Sunday 21 January 2007

Gaz & Audrey in Chamonix

So Gaz had mentioned at one of the last team trainings that he wanted to go ice climbing this year. I overheard him, invited myself along and so here we are in balmy Chamonix. Yes, balmy. Nothing is in condition.

Day 1- Val di Cogne. After checking out a few possibilities we decide to try Patinaggio Artistico- a nice looking (mostly) frozen gully. We head across the gully to get to the first anchor point. Just as we're about to start climbing we hear a loud crack and a HUGE block of ice falls down the gully where Gaz was just moments before. So we decide it's probably not a good idea to try this climb today.

Day 2- Chamonix. The only ice is glacier ice so we head out to the Mer de Glace and have a play in some crevasses. We're getting pretty desperate.



Day 3- Chamonix. It's not ice, it's not really rock climbing, it's not even mixed climbing! We've ventured into the obscure world of dry tooling! Ice tools and rock boots usually shouldn't mix, but that's what goes here. Had a good laugh, but I've never been so pumped in my life!



Gaz has got some more photos on his blog- http://www.gazparryclimbing.blogspot.com

Audrey.

Saturday 13 January 2007

Day 3

We awoke to perfect conditions, even after all the rain the day was perfect and all the rocks were looking dry. Just to make sure we headed to Apremont and after warming up we ticked the classic Egoiste Assis (7a+). Over in the next sector the guys ticked the classic of Medaille En Chocolate (7a) and Hyperplomb (7a) and Science Friction (it could be anything). Ryan Pasquill managed both Medaille and Science static and running!!! Also young Tony Musslebrook climbed science without his hands. Gaz Parry managed to tick the classic Onde De Choc (7b), Tailler En Piece Assis (7c) and as the sun went and conditions improved the hard Tarpe Diem (7b+). As the team began to drift away and make the long journey home it was left up to Ryan to make the hardest send of the day with Le Trezieme Travail Direct (7c+) dispatched in a few goes rounding off an excellent weekend . Although there wasn't a great deal of "training" the weekend was an excellent opportunity for the new team members to find their footing and make new friends and also for the Management to plans the next few weeks in the build up to Birmingham 2007.

Saturday 6 January 2007

Day 2

As forecasted the rain came..... all day. With only a few days here for most people there was only one thing to do after drinking coffee and that was to visit the new climbing wall in Arbonne Le Foret. Bloc Age is excellent for a wet day and after a fairly intense 2hr the team hunger to bear down was quenched.

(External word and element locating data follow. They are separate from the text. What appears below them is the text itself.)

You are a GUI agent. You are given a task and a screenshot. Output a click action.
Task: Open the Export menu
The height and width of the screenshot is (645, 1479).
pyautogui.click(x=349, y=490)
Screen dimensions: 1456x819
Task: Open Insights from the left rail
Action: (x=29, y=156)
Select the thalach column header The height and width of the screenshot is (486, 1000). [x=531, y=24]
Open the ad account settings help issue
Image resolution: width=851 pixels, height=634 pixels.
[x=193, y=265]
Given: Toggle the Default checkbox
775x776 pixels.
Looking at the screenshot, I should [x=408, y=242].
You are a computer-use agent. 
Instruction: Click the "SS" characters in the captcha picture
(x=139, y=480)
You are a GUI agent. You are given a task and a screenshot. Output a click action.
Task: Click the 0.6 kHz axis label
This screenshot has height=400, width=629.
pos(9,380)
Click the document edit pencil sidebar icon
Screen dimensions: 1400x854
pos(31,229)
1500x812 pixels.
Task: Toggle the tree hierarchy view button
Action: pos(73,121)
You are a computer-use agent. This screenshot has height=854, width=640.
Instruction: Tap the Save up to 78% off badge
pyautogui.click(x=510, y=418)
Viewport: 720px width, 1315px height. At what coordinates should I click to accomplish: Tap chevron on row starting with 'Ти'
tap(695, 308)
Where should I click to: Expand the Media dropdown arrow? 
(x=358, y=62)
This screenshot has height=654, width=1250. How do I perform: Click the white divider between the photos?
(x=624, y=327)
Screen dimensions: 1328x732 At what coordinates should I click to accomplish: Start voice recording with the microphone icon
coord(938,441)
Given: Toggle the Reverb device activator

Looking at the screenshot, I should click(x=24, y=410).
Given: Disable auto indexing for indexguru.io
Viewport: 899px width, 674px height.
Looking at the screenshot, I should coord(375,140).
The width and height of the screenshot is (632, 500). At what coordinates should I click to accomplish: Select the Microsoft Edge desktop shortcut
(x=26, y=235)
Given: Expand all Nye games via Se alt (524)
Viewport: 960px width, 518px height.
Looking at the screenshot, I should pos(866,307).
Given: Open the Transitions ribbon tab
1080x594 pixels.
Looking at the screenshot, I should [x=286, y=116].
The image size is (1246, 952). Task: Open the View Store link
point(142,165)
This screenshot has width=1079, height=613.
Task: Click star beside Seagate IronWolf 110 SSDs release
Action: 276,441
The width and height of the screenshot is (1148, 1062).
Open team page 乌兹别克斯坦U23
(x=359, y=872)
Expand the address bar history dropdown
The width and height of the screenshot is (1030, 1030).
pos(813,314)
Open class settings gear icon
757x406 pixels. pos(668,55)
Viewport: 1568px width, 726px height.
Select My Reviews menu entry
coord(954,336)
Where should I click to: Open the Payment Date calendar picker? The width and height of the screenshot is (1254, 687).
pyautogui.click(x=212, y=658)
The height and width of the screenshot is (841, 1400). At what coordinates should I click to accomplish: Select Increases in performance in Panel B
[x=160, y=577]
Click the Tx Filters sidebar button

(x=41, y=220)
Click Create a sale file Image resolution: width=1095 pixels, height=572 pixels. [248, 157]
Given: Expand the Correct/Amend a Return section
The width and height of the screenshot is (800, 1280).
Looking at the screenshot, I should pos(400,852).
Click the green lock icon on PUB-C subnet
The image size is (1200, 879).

Afterwards we had a treat for them!! So it was off into the forest for fitness and body tension exercises in the rain.

Lucky people.

Forecast for tomorrow looks good.

Day 1

Day 1 started sharp at 10.30 under the Berezina boulder at Bas Cuvier. First up was some entertainment from Andy Earl and Chris Graham. Chris has tried Berezina a few times lately but failed to top out so on Thursday evening he bet Andy he would do the problem on Friday morning first go with NO warm up!!! If he did Andy would have two goes to complete it also as a warm up. The first go in his boxers and if he failed the second go naked. To the delight of the masses Chris promptly dispatched Berezina sans warm up, meaning Andy had to strip off, with him visibly looking under pressure he also managed it saving everyone from a sight worse than death.

The rest of the day was excellent with Carnage and assis (assis flashed by new team member Muscles), Berezina, Carnezina, Infidel, Hypothese, Anthiese, L'Aerodynamite (flashed by new team member Ned), Noir Desire, Eclipse all getting lots of ascents by the men. Audrey Seguy came very close to Berezina and along with the rest of the ladies ticked a good stack of 7a's. Finally at the end of the day Gaz Parry climbed possibly a newish link on the Berezina bloc, starting on the 7a right arete Gaz limbed into and up Berezina to finish as for Carnage at about 7c+.

You can see some font vids through www.andrewearl.co.uk

Just as the light went it began to rain!!!

Tuesday 2 January 2007

Font 2007

Welcome to the The British Bouldering Teams Blog. Our first meeting for 2007 will be in Font on the 6th, 7th and 8th of Jan. Hopefully we will have some good stuff for you to read about.